◆ DIRECTIVES:
[1] Print the passage of the RAM upgrade thread that begins at the words "whats your motherboard" and stops after "at 60+ fps.".
[2] Name each distinct username that heads a post in the RAM upgrade thread, listing each name once.

◆ TEXT SECTION:

════════════════════

# Will more RAM improve my gaming?



## Eddiex1x (Oct 7, 2008)

Hey, I am running an 8800 ultra geforce card with 2 gigs of ram (1x1gb 2x512mb), and a 3.4ghz processor. I was wondering if adding 2 more sticks of decent-high end RAM and removing my 3 old sticks and replacing them with new, faster versions of RAM will improve my gaming. I am having fps issues when I set texture up on most games such as Ghost Recon 2 and Call of Duty world at war.


----------



## ash369 (Nov 24, 2008)

Hey Eddie,

Sometimes adding RAM will help and sometimes it won't. It seems as though your spec is quite high. Why is there any need for an upgrade?


----------



## Eddiex1x (Oct 7, 2008)

Because after playing Ghost Recon 2 (A relatively old game) I was having FPS problems when all settings were on high. Even with my supposed "killer" graphics card.


----------



## McNinja (Jun 22, 2008)

that graphics card is old now
the CPU is only a single core so and a dual core at 3 ghz is about 70 - 110% faster 

I have a killer graphics card my gtx 260

can you post your system specs 
name and brand of each component 
motherboard
PSU
ram
cpu
graphics card


----------



## Eddiex1x (Oct 7, 2008)

mobo-the one that came with dell xps gen 5
PSU-dell 650watt psu (no other option)
RAm-2x512 mb and 1gb (not sure of the companies but they are pretty old.)
cpu-intel pentium 4 3.4ghz (2 cpus) it says i have 2 of those, so dual core?
graphics card-xfx geforce 8800 ultra


----------



## Cobracon (May 3, 2008)

Eddiex1x said:


> mobo-the one that came with dell xps gen 5
> PSU-dell 650watt psu (no other option)
> RAm-2x512 mb and 1gb (not sure of the companies but they are pretty old.)
> cpu-intel pentium 4 3.4ghz (2 cpus) it says i have 2 of those, so dual core?
> graphics card-xfx geforce 8800 ultra


There is nothing wrong with, or very "old" about your video card, unless Snob Appeal is a large part of your life.

Lower latency (faster) RAM could help your problem, but be careful when upgrading any components in a 'name brand' computer. I'd go for all new RAM. To get an idea of what will work try the online RAM 'configurators' at Crucial.com, Newegg, OCZ, etc. Though Crucial's RAM can be a little expensive (if you buy it directly from them), it's guaranteed to work. BTW, you can take the part number(s) found at Crucial's site and shop online for better pricing.


----------



## McNinja (Jun 22, 2008)

ohh you have a dual core than its a pretty fast comp
I was saying the video card is old in terms with the fact that computer technology moves too damm fast

yea like what cobracon said (hahahaha GI Joe, thinking of robotchicken) more ram will definitely speed of your computer

whats your motherboard name and brand so we can suggest some fast quality low cost ram for you


----------



## rickurd (Dec 13, 2007)

The Geforce 8 Series is in no way outdated. I have an 8800GTX on an AMD Athlon X2 clocked at 2.2GHz and it plays all my games at 60+ fps. 

The Geforce 8800 is a killer card. There is nothing wrong with it.

Mcninjaguy you are an xxxxx


----------



## rickurd (Dec 13, 2007)

Besides I thought this thread was about a possible memory upgrade, not GPU upgrade


----------



## Cobracon (May 3, 2008)

════════════════════

◆ GIVEN ENTRIES:
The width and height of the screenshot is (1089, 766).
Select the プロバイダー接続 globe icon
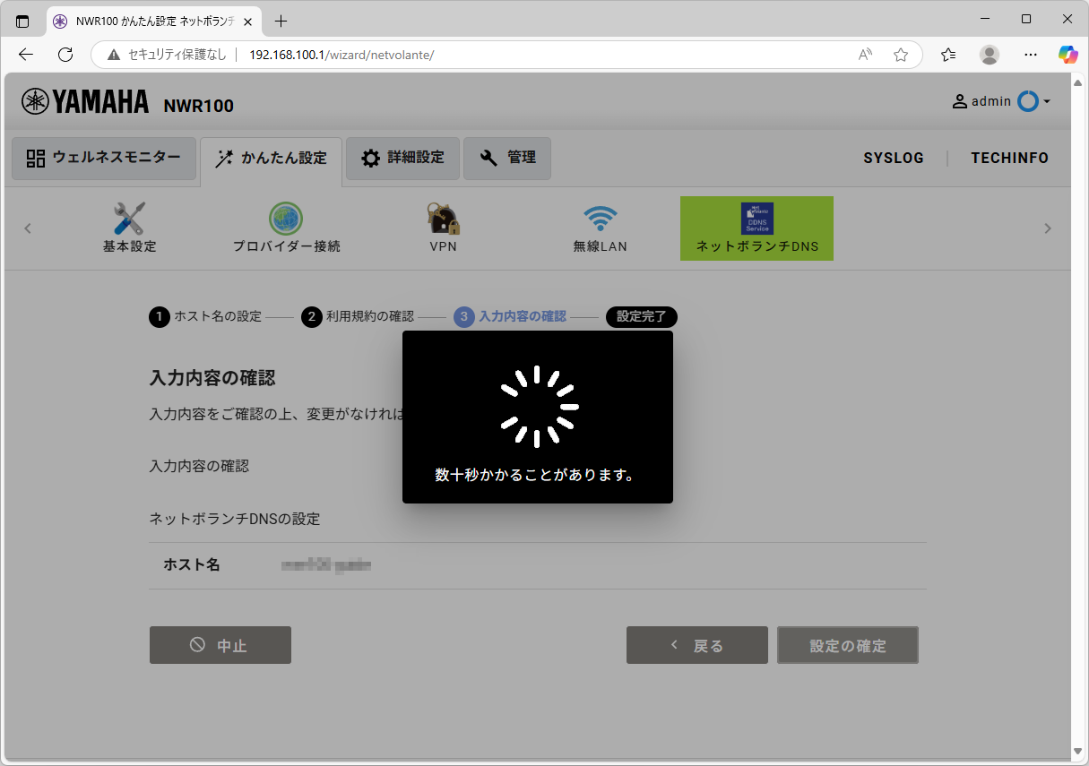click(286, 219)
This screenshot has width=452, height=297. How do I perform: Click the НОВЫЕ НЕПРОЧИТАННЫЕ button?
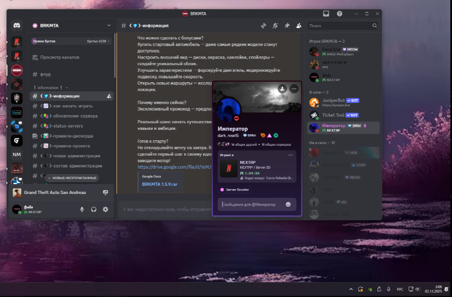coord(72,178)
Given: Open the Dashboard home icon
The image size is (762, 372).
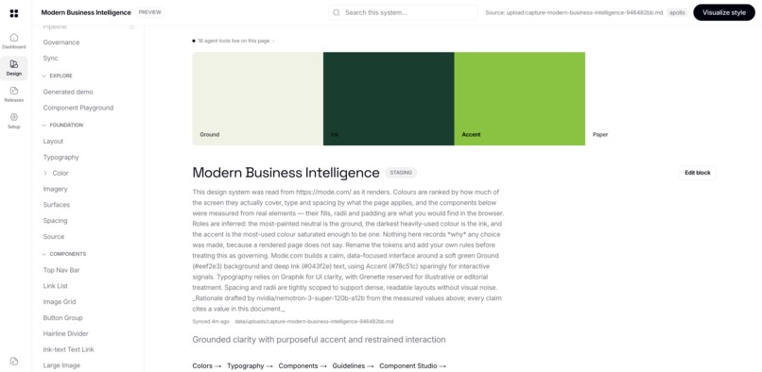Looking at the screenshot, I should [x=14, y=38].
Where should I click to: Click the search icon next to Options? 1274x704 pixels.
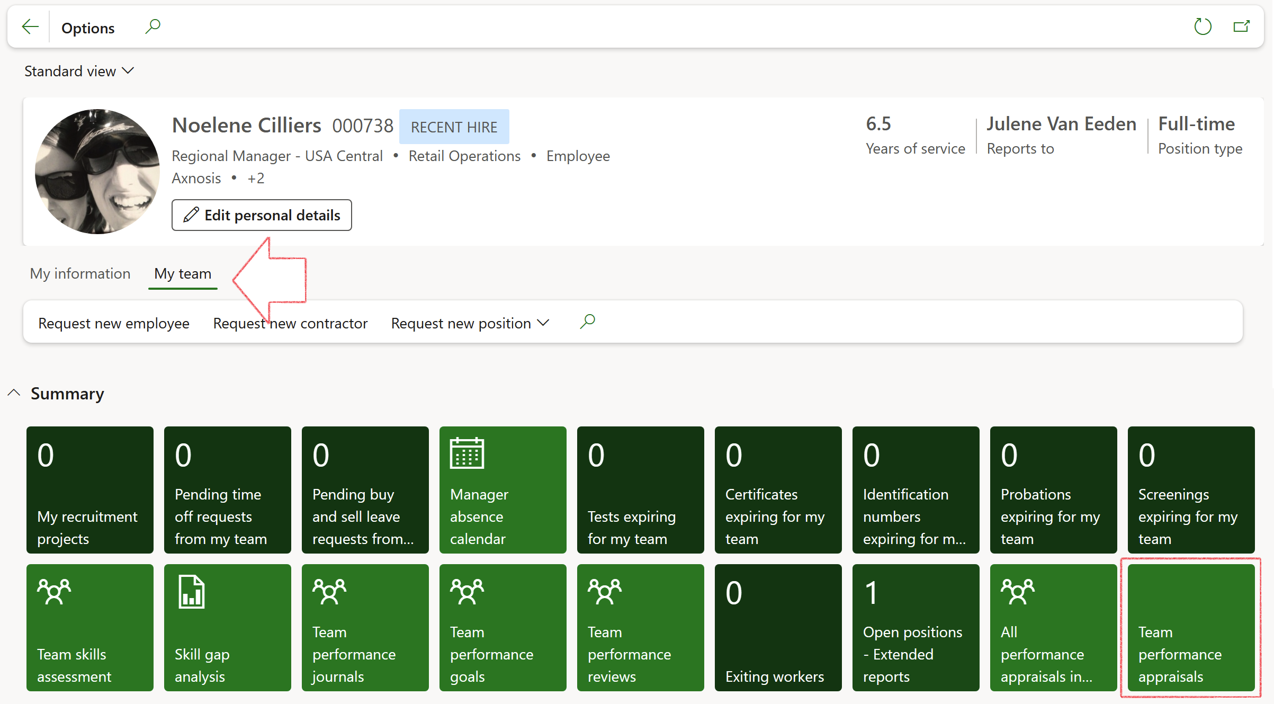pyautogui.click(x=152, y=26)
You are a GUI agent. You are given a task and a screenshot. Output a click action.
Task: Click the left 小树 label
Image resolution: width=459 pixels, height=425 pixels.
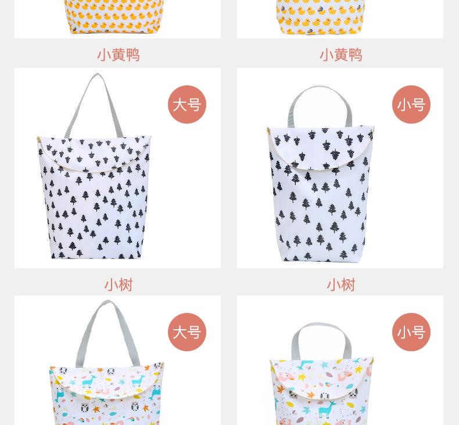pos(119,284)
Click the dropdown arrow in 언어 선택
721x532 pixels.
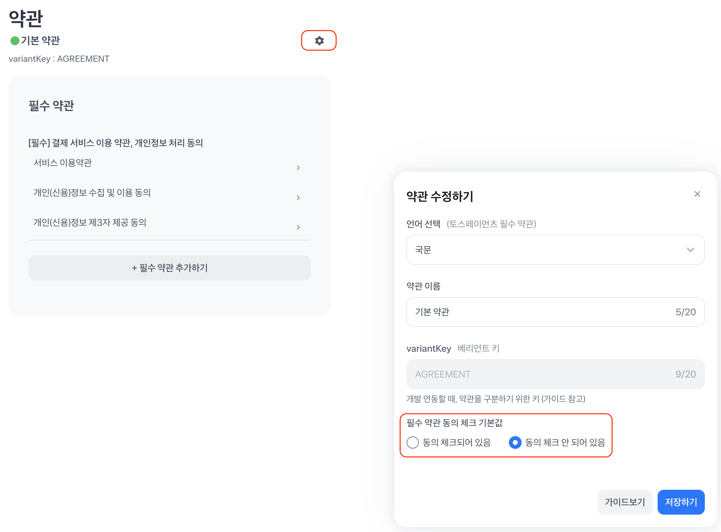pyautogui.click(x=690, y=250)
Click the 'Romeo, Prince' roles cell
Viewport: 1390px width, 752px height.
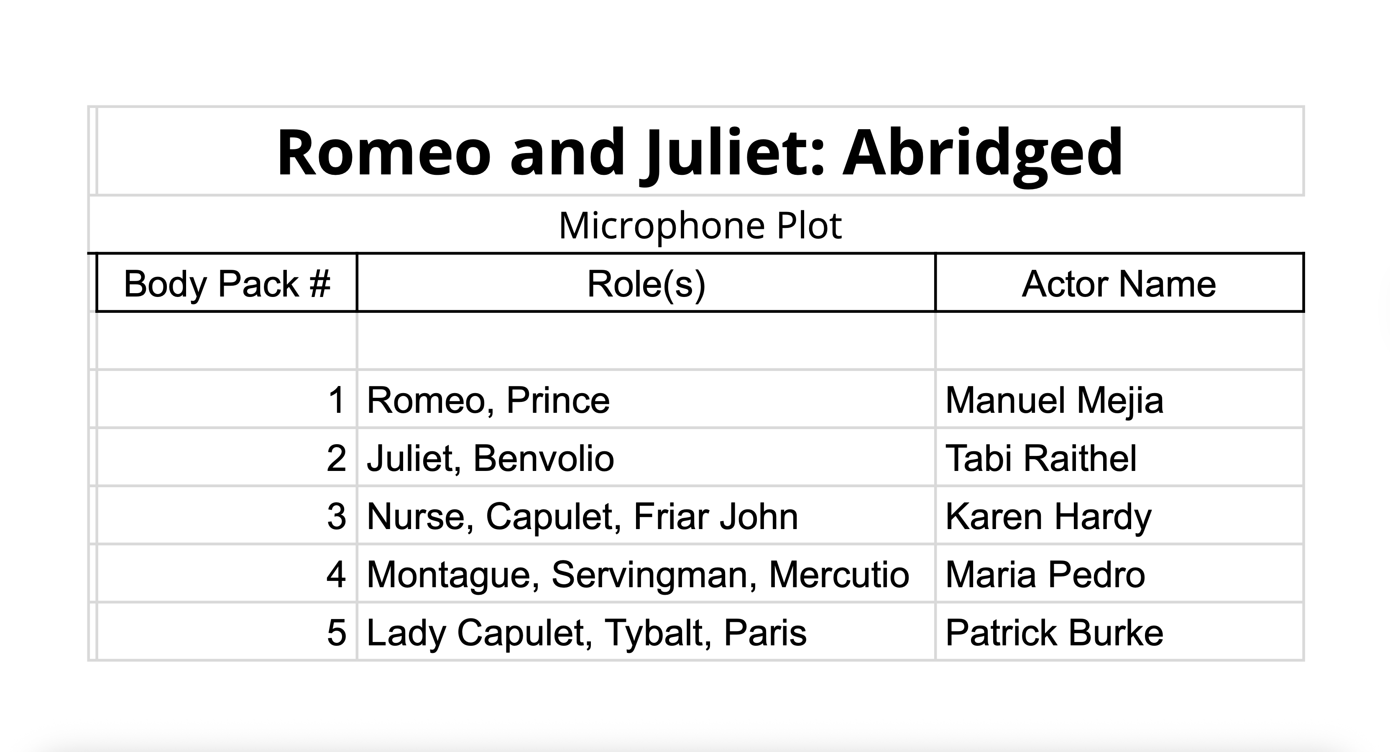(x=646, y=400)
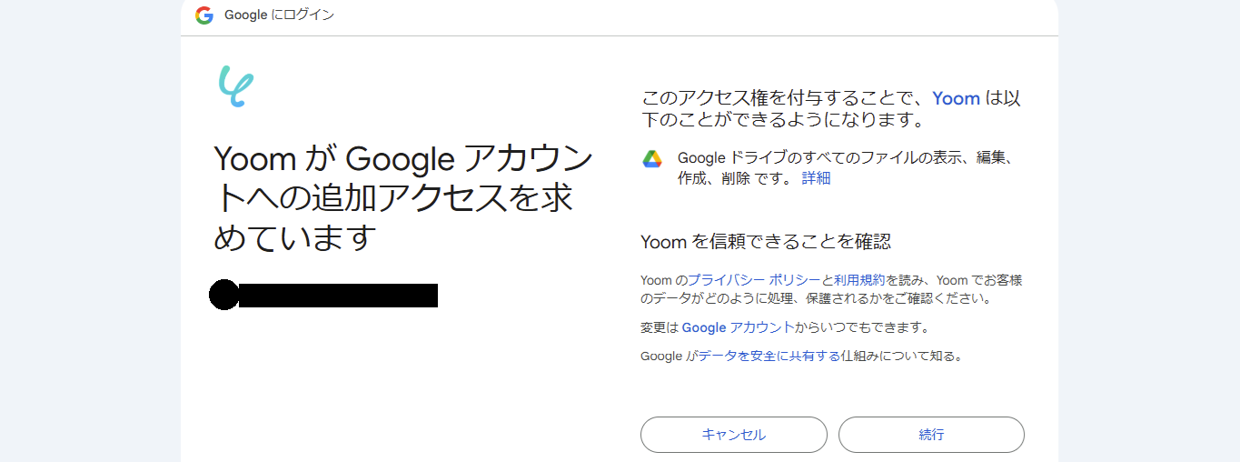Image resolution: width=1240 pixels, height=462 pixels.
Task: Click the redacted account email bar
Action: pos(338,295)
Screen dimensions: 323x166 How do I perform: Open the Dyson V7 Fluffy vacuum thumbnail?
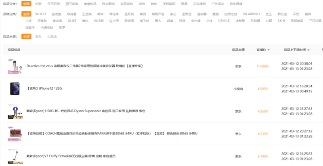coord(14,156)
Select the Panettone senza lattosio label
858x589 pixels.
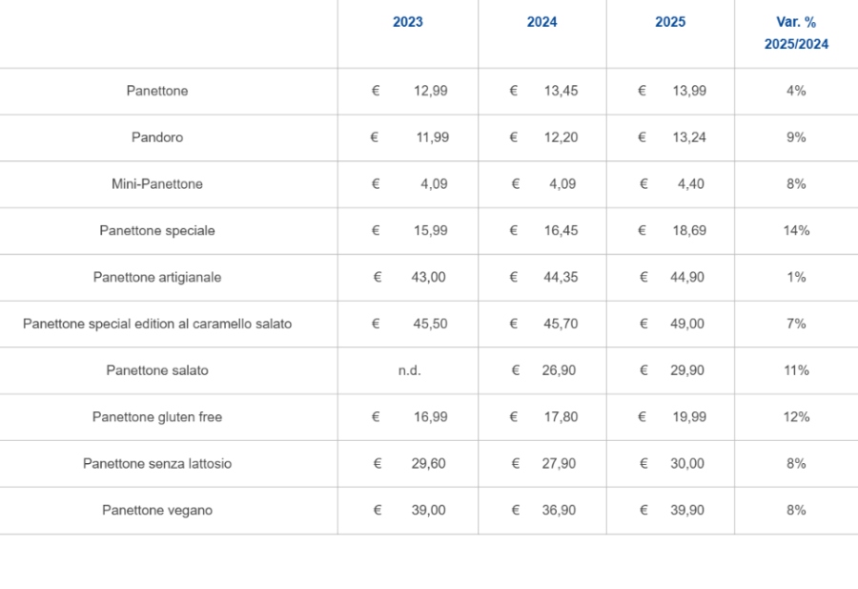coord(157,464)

════════════════════

◆ SOLUTIONS BY TASK:
[1]
whats your motherboard name and brand so we can suggest some fast quality low cost ram for you


----------



## rickurd (Dec 13, 2007)

The Geforce 8 Series is in no way outdated. I have an 8800GTX on an AMD Athlon X2 clocked at 2.2GHz and it plays all my games at 60+ fps.

[2]
Eddiex1x
ash369
McNinja
Cobracon
rickurd